- **SOURCE PASSAGE**

━━━━━━━━━━━━━━━━━━━━━━━━━━━━━━

Mental health problems are surprisingly common. In the U.S., approximately 26 percent of 18 to 25 year olds and 23 percent of 26 to 49 year olds suffer from some sort of mental illness. This can include mood, anxiety, personality, or eating disorders. A significant number of U.S. adults — 59 percent, in fact — say that they somewhat or strongly disagree that people can handle their mental health issues on their own.
This growing need has led to a rapid increase in the number of mental health professionals. In fact, the U.S. Bureau of Labor Statistics estimates that job prospects for substance abuse, behavioral disorder, and mental health professionals will grow by 22 percent between 2018 and 2028, a level of growth that the agency describes as “much faster than average.” But with this surge comes the need to protect all of those patient psychotherapy notes in order to comply with the Health Insurance Portability and Accountability Act (HIPAA).
The HIPAA definition of “psychotherapy notes”
HIPAA defines “psychotherapy notes” as any note taken by a mental health professional during an individual or group counseling session that the professional may refer to later. These notes are separate from the patient’s medical record. Essentially, the notes are just about what the patient says and nothing else.
Psychotherapy notes don’t include things like medication information, the counseling session start and stop times, what types of treatments are used, and the results of clinical tests. They also don’t include a diagnosis summary, the treatment plan, or the progress the patient has made.

━━━━━━━━━━━━━━━━━━━━━━━━━━━━━━

(Stored records)
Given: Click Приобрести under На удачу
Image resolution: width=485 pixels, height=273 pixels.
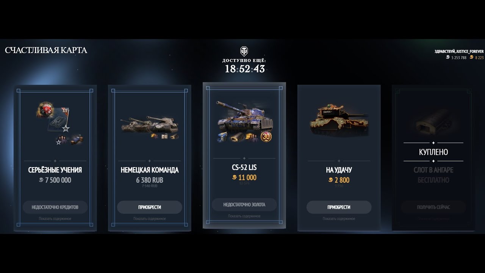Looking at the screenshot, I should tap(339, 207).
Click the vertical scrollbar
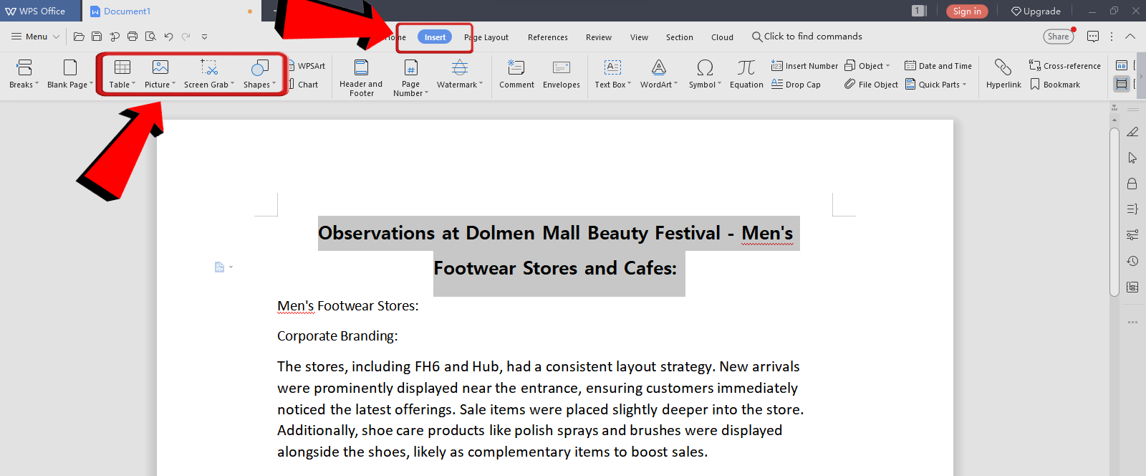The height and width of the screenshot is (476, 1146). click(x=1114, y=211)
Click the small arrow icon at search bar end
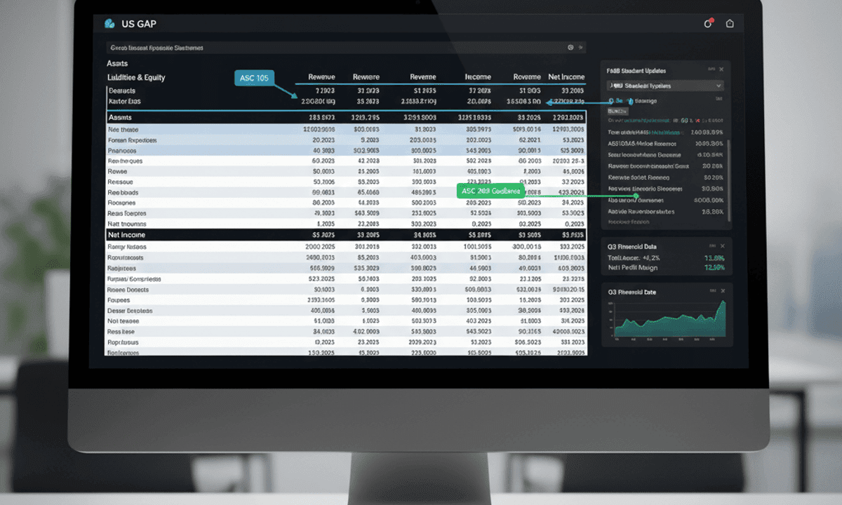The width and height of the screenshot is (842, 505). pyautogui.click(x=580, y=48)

━━━━━━━━━━━━━━━━━━━━━━━━━━━━━━

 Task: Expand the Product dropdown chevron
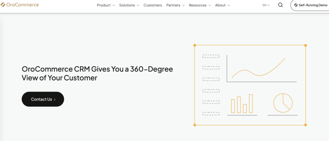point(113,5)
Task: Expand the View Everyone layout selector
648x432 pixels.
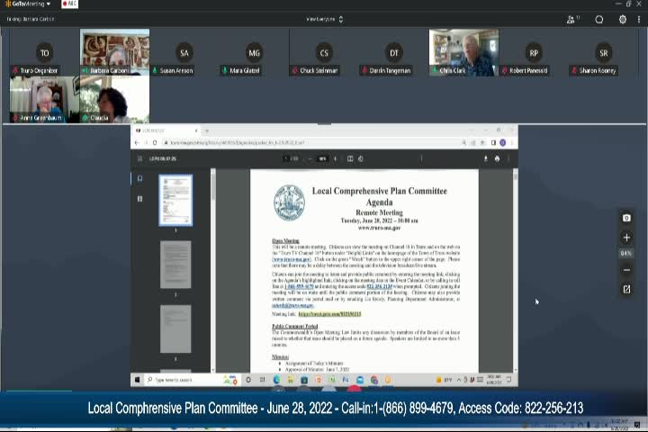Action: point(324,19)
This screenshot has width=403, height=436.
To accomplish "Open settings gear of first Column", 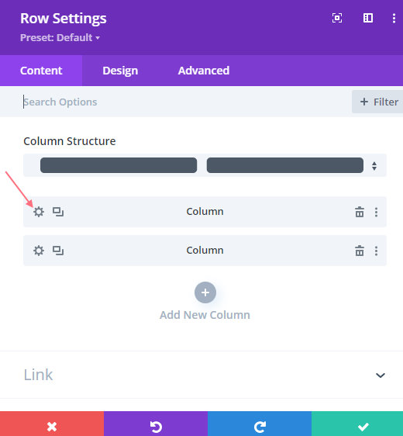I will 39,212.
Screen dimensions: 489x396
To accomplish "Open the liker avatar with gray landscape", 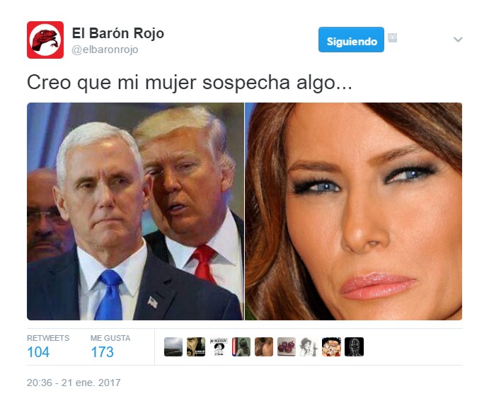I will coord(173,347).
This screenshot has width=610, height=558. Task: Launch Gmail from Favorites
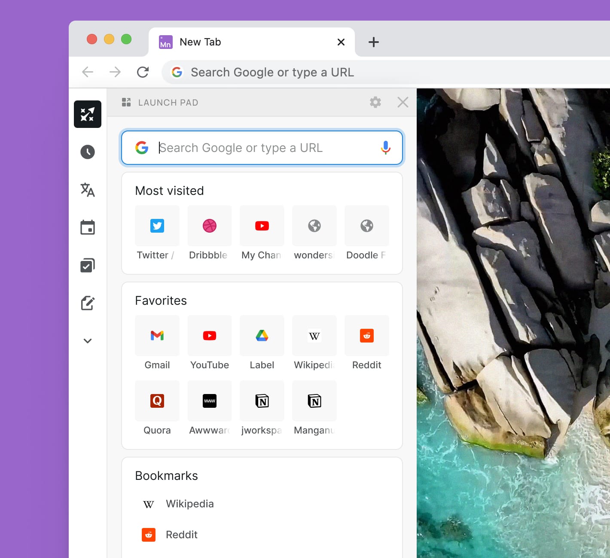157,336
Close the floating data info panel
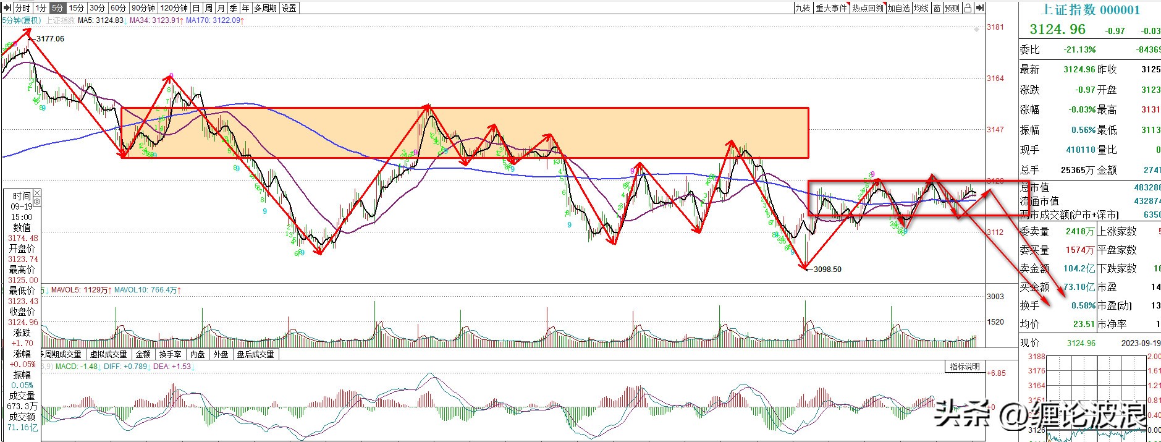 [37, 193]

━━━━━━━━━━━━━━━━━━━━━━━━━━━━━━

- **REQUIREMENT 1**
According to the psychotherapy notes passage, what has led to the rapid increase in the number of mental health professionals? Answer in one to three sentences.
- **REQUIREMENT 2**
Set down, word for word, the part of the psychotherapy notes passage starting at "The HIPAA definition" and ending at "patient has made.".

- **OUTPUT 1**
The increase stems from a growing need for mental health care. Mental illness is common in the U.S., affecting about 26 percent of 18 to 25 year olds and 23 percent of 26 to 49 year olds. In addition, 59 percent of U.S. adults somewhat or strongly disagree that people can handle their mental health issues on their own.

- **OUTPUT 2**
The HIPAA definition of “psychotherapy notes”
HIPAA defines “psychotherapy notes” as any note taken by a mental health professional during an individual or group counseling session that the professional may refer to later. These notes are separate from the patient’s medical record. Essentially, the notes are just about what the patient says and nothing else.
Psychotherapy notes don’t include things like medication information, the counseling session start and stop times, what types of treatments are used, and the results of clinical tests. They also don’t include a diagnosis summary, the treatment plan, or the progress the patient has made.